WHAT YOU SHOULD DO:
Write out every line of the listing below word for word, changing nothing.

Collected data entries:
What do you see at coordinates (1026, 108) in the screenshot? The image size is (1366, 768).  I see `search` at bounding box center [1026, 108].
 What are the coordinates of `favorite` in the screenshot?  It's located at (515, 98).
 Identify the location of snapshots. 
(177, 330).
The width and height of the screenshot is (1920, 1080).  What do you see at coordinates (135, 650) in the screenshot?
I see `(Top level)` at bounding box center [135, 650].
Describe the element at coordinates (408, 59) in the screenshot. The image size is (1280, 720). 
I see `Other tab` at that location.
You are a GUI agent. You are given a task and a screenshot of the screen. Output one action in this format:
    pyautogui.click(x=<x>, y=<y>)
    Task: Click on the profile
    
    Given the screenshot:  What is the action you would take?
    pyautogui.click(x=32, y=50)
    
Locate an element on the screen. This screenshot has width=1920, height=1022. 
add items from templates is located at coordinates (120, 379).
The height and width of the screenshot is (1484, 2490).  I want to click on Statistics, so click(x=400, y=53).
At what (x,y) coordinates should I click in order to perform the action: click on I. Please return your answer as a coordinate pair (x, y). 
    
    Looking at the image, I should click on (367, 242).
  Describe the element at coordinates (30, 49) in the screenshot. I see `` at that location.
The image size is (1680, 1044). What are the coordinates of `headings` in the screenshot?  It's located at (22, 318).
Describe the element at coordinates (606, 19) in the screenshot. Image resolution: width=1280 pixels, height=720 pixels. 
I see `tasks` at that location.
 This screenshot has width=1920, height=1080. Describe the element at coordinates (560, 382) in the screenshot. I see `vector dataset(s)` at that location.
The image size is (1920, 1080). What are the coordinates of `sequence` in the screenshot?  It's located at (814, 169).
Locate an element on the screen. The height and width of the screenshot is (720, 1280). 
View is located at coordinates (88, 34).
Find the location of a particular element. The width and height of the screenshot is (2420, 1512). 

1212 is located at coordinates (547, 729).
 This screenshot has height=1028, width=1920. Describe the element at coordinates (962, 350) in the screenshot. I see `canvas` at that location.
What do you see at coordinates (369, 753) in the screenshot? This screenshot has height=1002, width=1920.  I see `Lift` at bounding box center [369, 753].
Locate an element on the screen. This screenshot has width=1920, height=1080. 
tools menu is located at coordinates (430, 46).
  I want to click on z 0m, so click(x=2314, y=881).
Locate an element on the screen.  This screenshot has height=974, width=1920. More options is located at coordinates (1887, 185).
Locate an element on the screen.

WRITTEN RESPONSE:
What do you see at coordinates (1026, 108) in the screenshot? The image size is (1366, 768).  I see `search` at bounding box center [1026, 108].
 What are the coordinates of `favorite` in the screenshot?  It's located at (515, 98).
 Identify the location of snapshots. 
(177, 330).
The width and height of the screenshot is (1920, 1080).  What do you see at coordinates (135, 650) in the screenshot?
I see `(Top level)` at bounding box center [135, 650].
Describe the element at coordinates (408, 59) in the screenshot. The image size is (1280, 720). 
I see `Other tab` at that location.
You are a GUI agent. You are given a task and a screenshot of the screen. Output one action in this format:
    pyautogui.click(x=<x>, y=<y>)
    Task: Click on the profile
    
    Given the screenshot:  What is the action you would take?
    pyautogui.click(x=32, y=50)
    
Locate an element on the screen. This screenshot has width=1920, height=1022. 
add items from templates is located at coordinates (120, 379).
The height and width of the screenshot is (1484, 2490).  I want to click on Statistics, so click(x=400, y=53).
At what (x,y) coordinates should I click in order to perform the action: click on I. Please return your answer as a coordinate pair (x, y). 
    
    Looking at the image, I should click on (367, 242).
  Describe the element at coordinates (30, 49) in the screenshot. I see `` at that location.
The image size is (1680, 1044). What are the coordinates of `headings` in the screenshot?  It's located at (22, 318).
Describe the element at coordinates (606, 19) in the screenshot. Image resolution: width=1280 pixels, height=720 pixels. 
I see `tasks` at that location.
 This screenshot has width=1920, height=1080. Describe the element at coordinates (560, 382) in the screenshot. I see `vector dataset(s)` at that location.
The image size is (1920, 1080). What are the coordinates of `sequence` in the screenshot?  It's located at (814, 169).
Locate an element on the screen. The height and width of the screenshot is (720, 1280). 
View is located at coordinates (88, 34).
Find the location of a particular element. The width and height of the screenshot is (2420, 1512). 

1212 is located at coordinates (547, 729).
 This screenshot has height=1028, width=1920. Describe the element at coordinates (962, 350) in the screenshot. I see `canvas` at that location.
What do you see at coordinates (369, 753) in the screenshot? This screenshot has height=1002, width=1920.  I see `Lift` at bounding box center [369, 753].
Locate an element on the screen. This screenshot has width=1920, height=1080. 
tools menu is located at coordinates (430, 46).
  I want to click on z 0m, so click(x=2314, y=881).
Locate an element on the screen.  This screenshot has height=974, width=1920. More options is located at coordinates (1887, 185).
Locate an element on the screen.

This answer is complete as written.